Dieses Titelbild ist entgegen dem Augenschein ein Dokument dafür, daß in unserer Öffentlichkeit die Gewöhnung an die vom Westen praktizierte Gewaltausübung in der Welt sehr weit gediehen ist - es ist nämlich eine einzige Nicht-Kritik der weltweiten Kriege und Schlächtereien der Verteidiger der Freiheit:
Das Titelbild will durch den Angriff der riesigen Maschinenpistole auf das kleine Atoll nichts anderes zum Ausdruck bringen als die Vorstellung, daß hier Mittel und Zweck Amerikas in keinerlei Verhältnis stehen. Die Maßlosigkeit des amerikanisch-westlichen Anspruchs auf Zuständigkeit überall auf der Welt, wird übersetzt in ein Mißverhältnis von Mittel und Zweck; so wird weder das eine noch das andere angegriffen.

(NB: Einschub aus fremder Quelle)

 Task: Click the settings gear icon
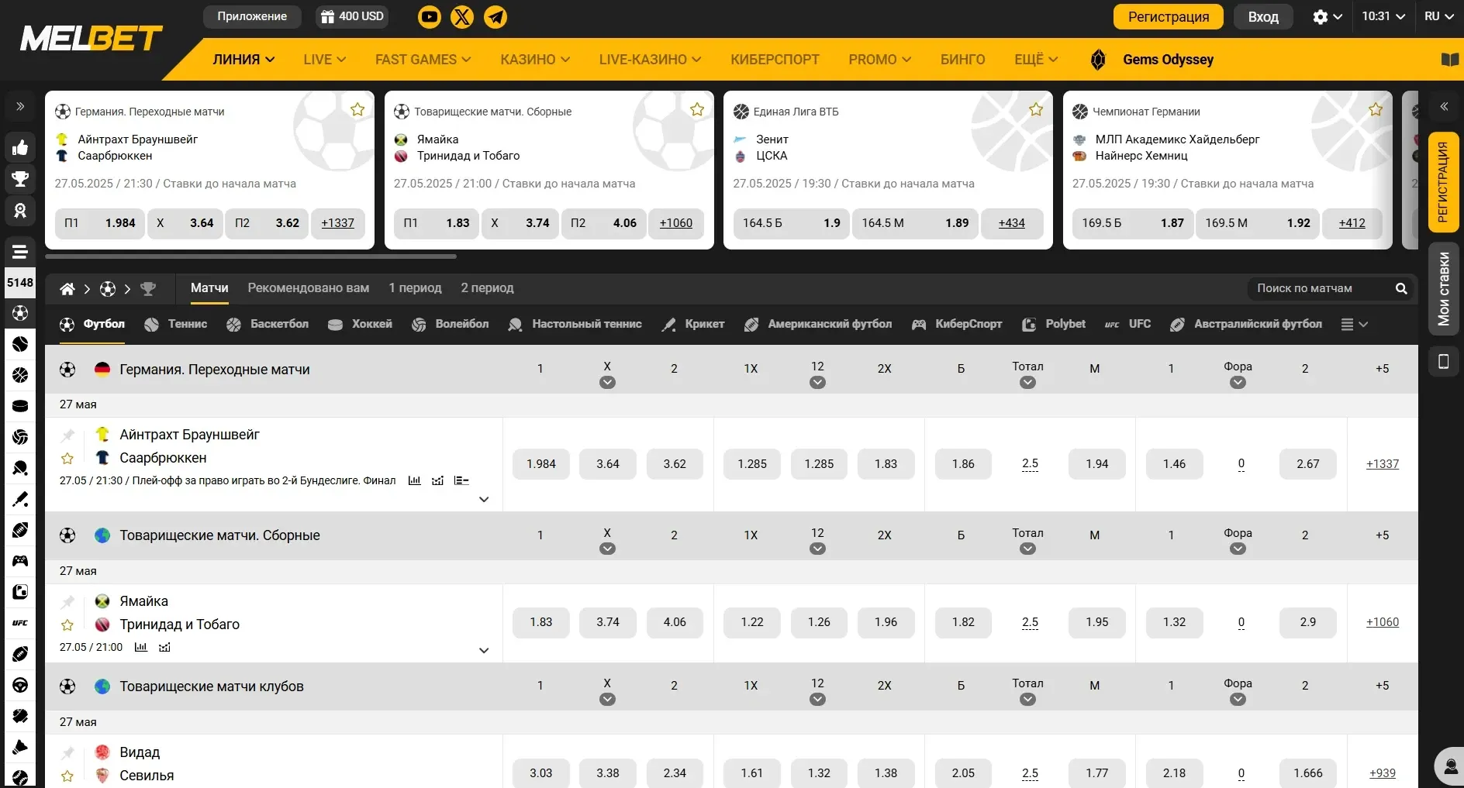pyautogui.click(x=1320, y=16)
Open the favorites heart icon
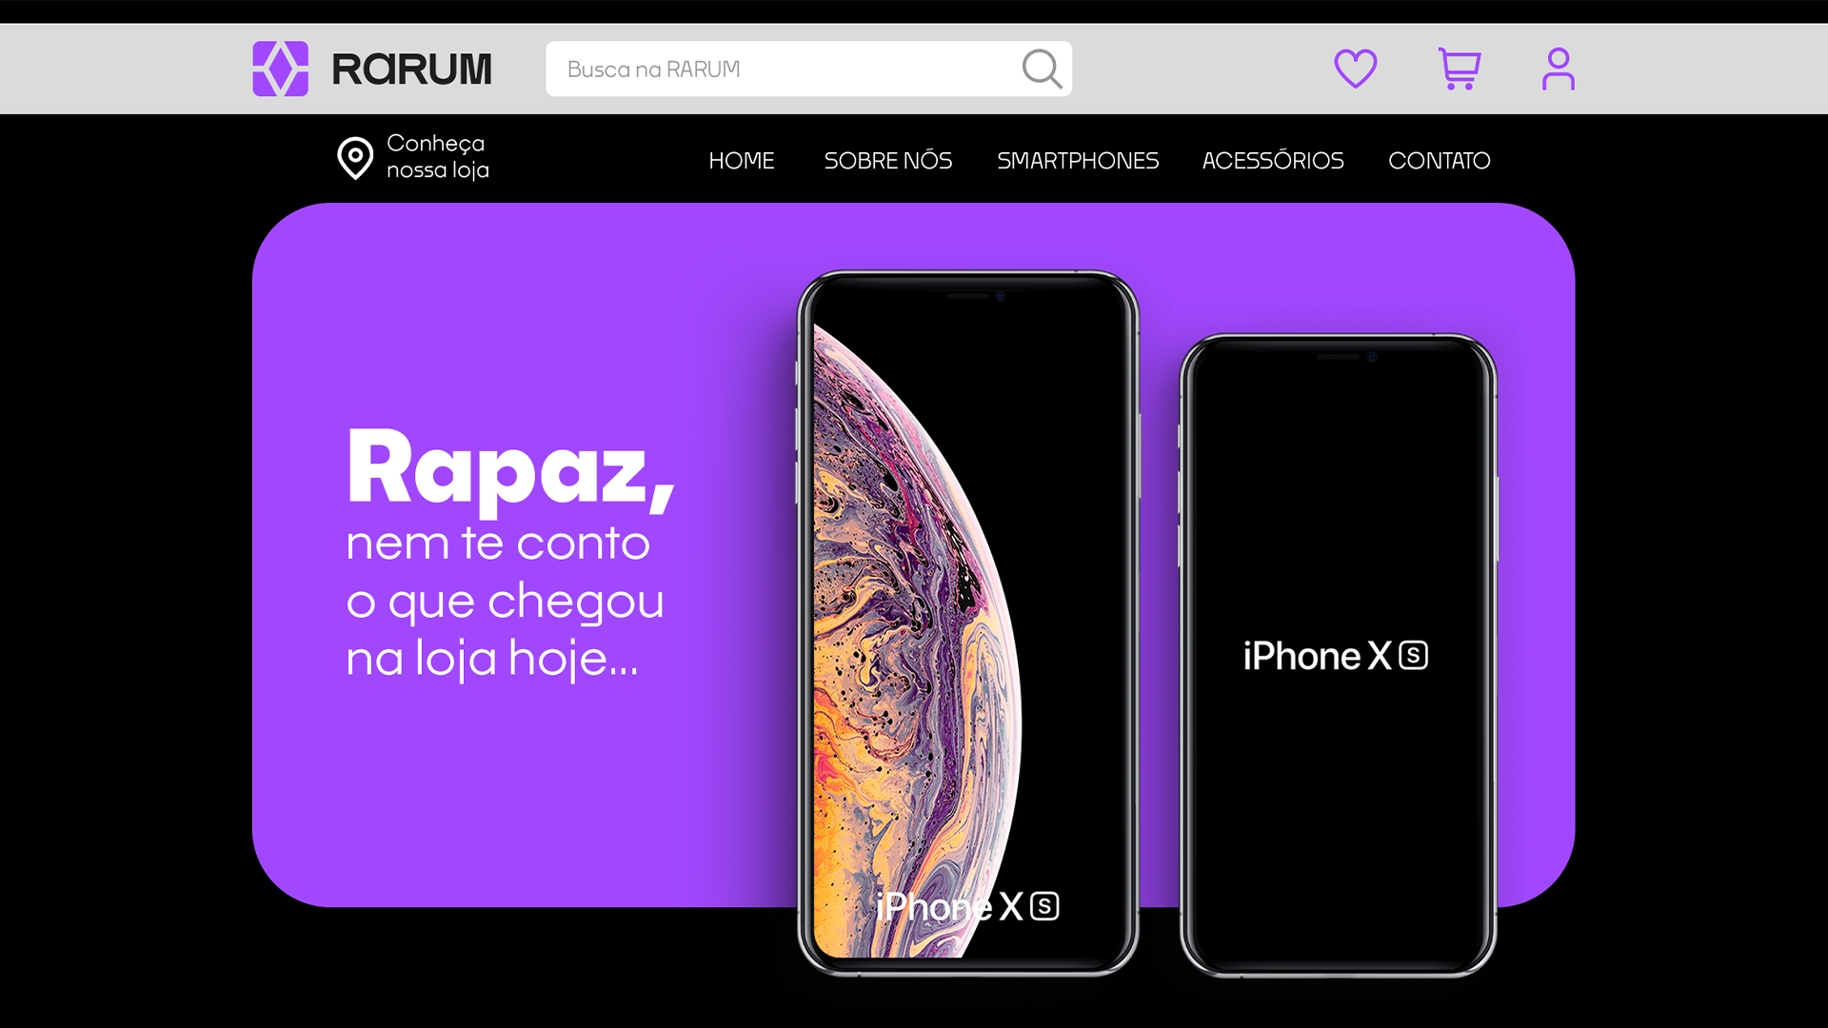The height and width of the screenshot is (1028, 1828). point(1355,69)
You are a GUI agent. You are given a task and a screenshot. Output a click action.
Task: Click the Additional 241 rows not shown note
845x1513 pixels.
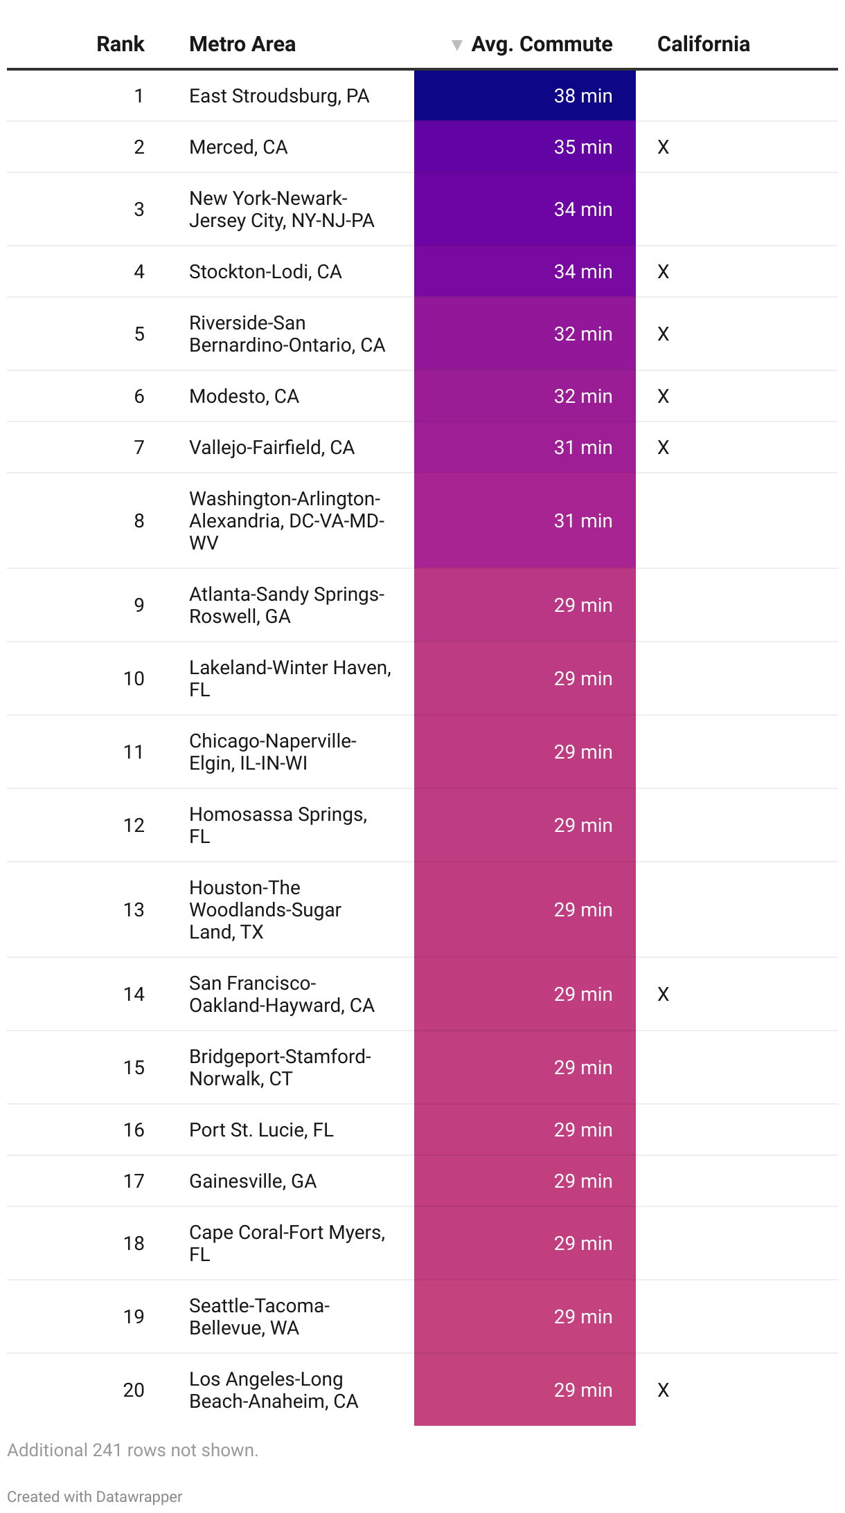133,1450
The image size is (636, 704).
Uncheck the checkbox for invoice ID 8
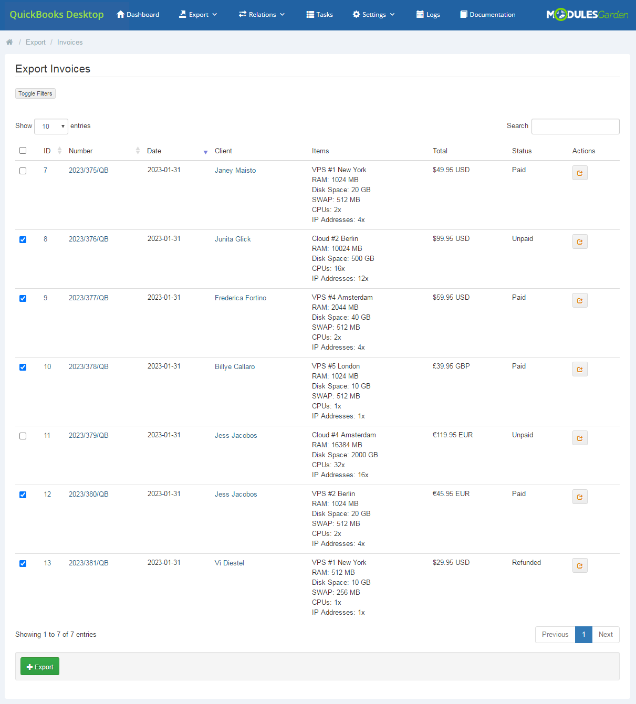23,239
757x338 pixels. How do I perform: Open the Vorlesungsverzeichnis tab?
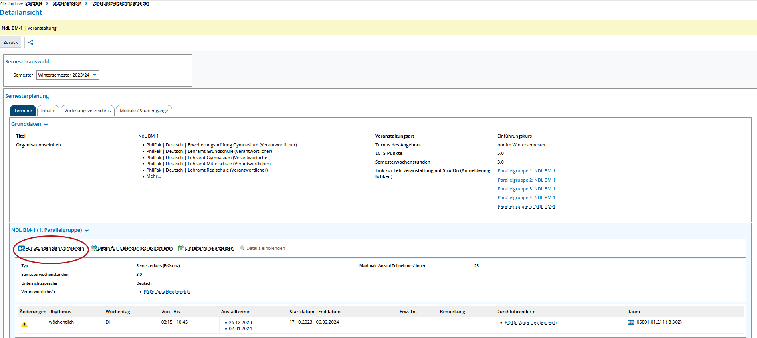(87, 111)
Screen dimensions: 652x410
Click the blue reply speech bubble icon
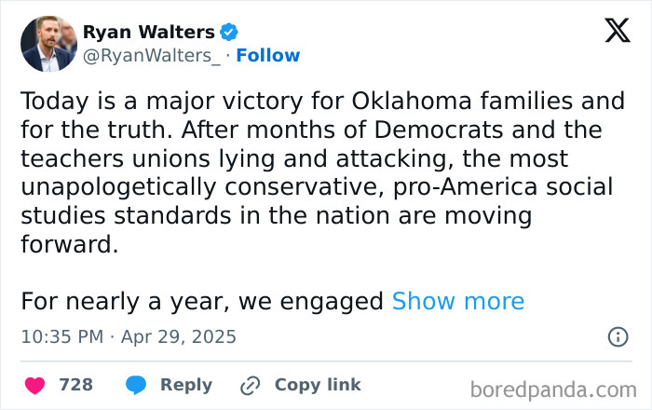tap(136, 385)
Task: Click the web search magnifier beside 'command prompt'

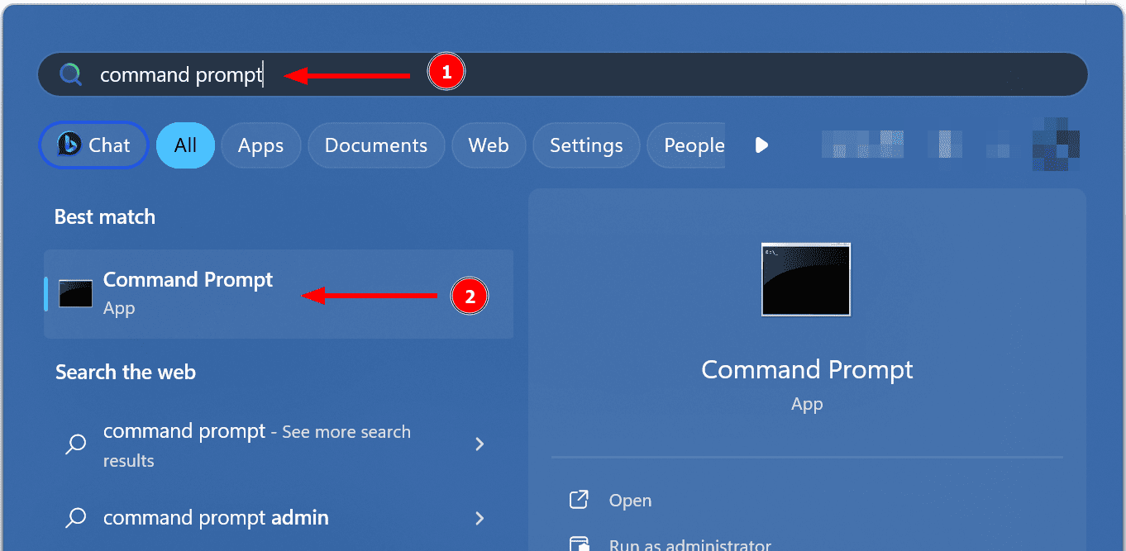Action: tap(75, 444)
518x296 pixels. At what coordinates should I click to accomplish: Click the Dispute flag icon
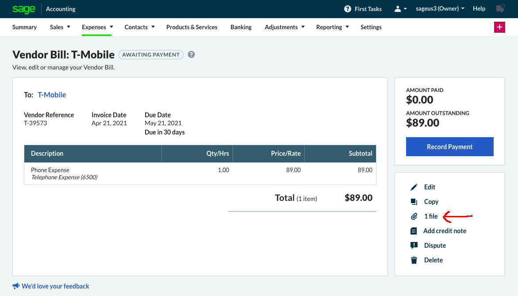point(414,245)
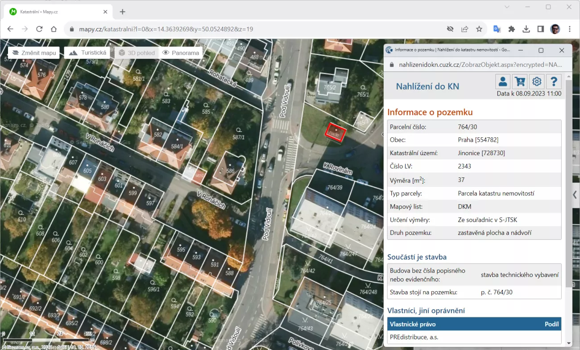Image resolution: width=580 pixels, height=350 pixels.
Task: Bookmark this page with the star icon
Action: click(479, 29)
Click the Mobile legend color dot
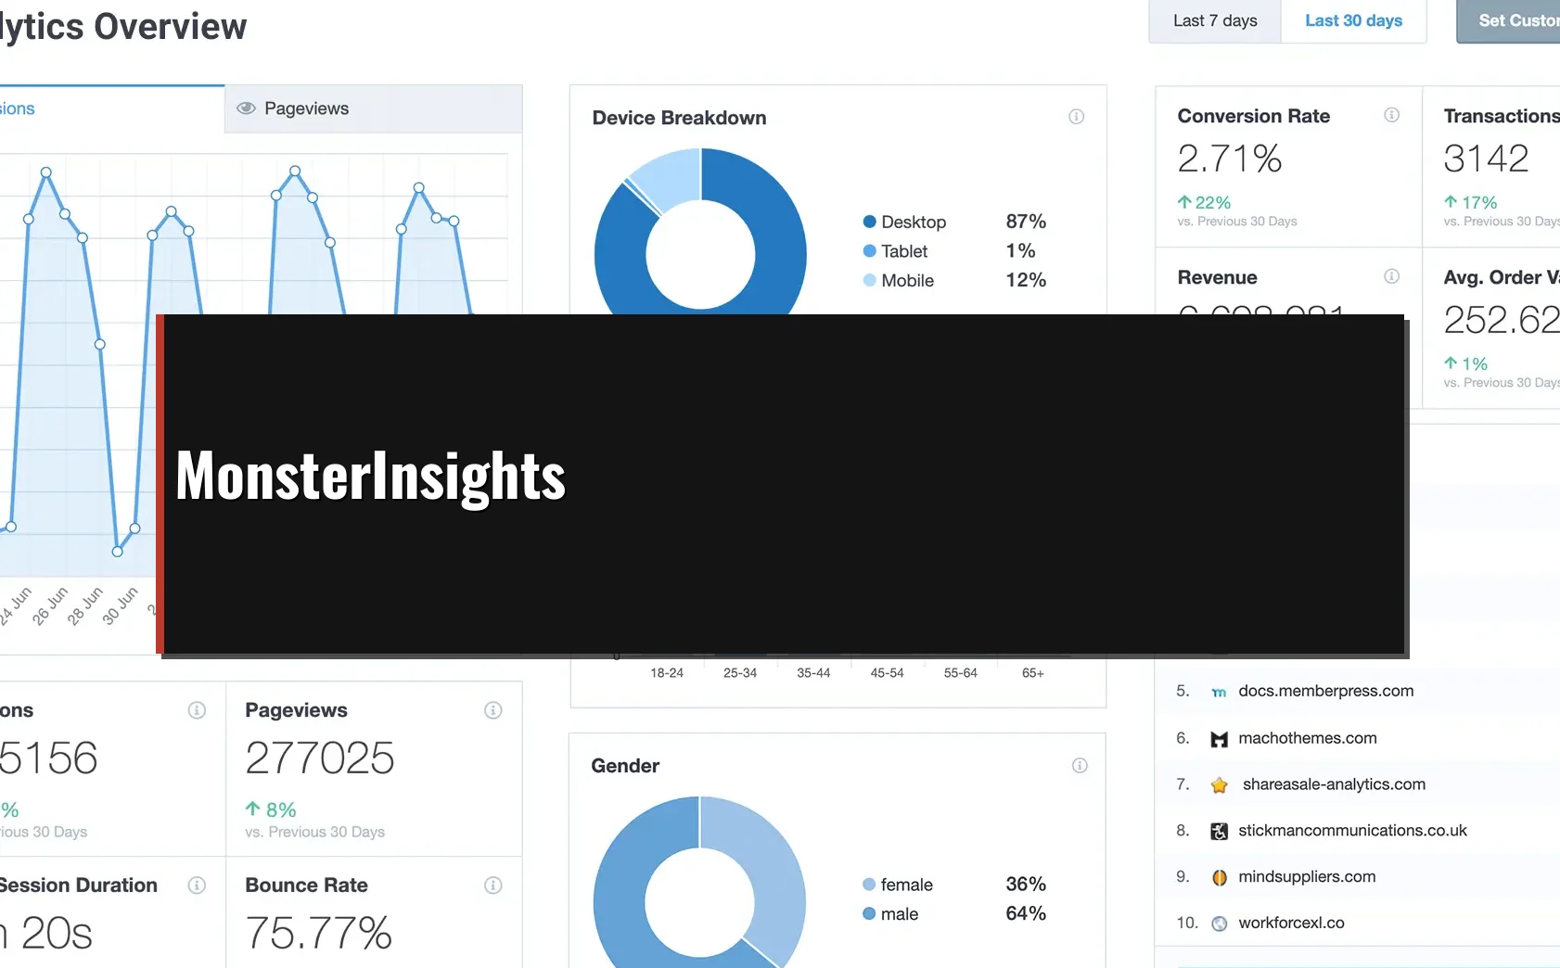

Reagan sieht rot - die Überschrift spielt nicht umsonst auf den bekannten Filmtitel an. Das Durchdrehen eines "typischen" Amerikaners wird dadurch gekennzeichnet und das kalkulierte und berechnende Vorgehen des Chefs der Weltmacht Nr. 1 ganz und gar 'übersehen'.
Überfall auf Grenada: Hier stört nicht die Gewalt, denn sonst müßte der "Spiegel" jede Woche mit Titeln wie "Überfall auf Nicaragua, Libanon" etc. aufmachen, sondern ihre mangelnde Glaubwürdigkeit. Würde der "Spiegel" in der Karibik tatsächlich Frieden und Sicherheit bedroht sehen - dann "leider" nichts wie hin!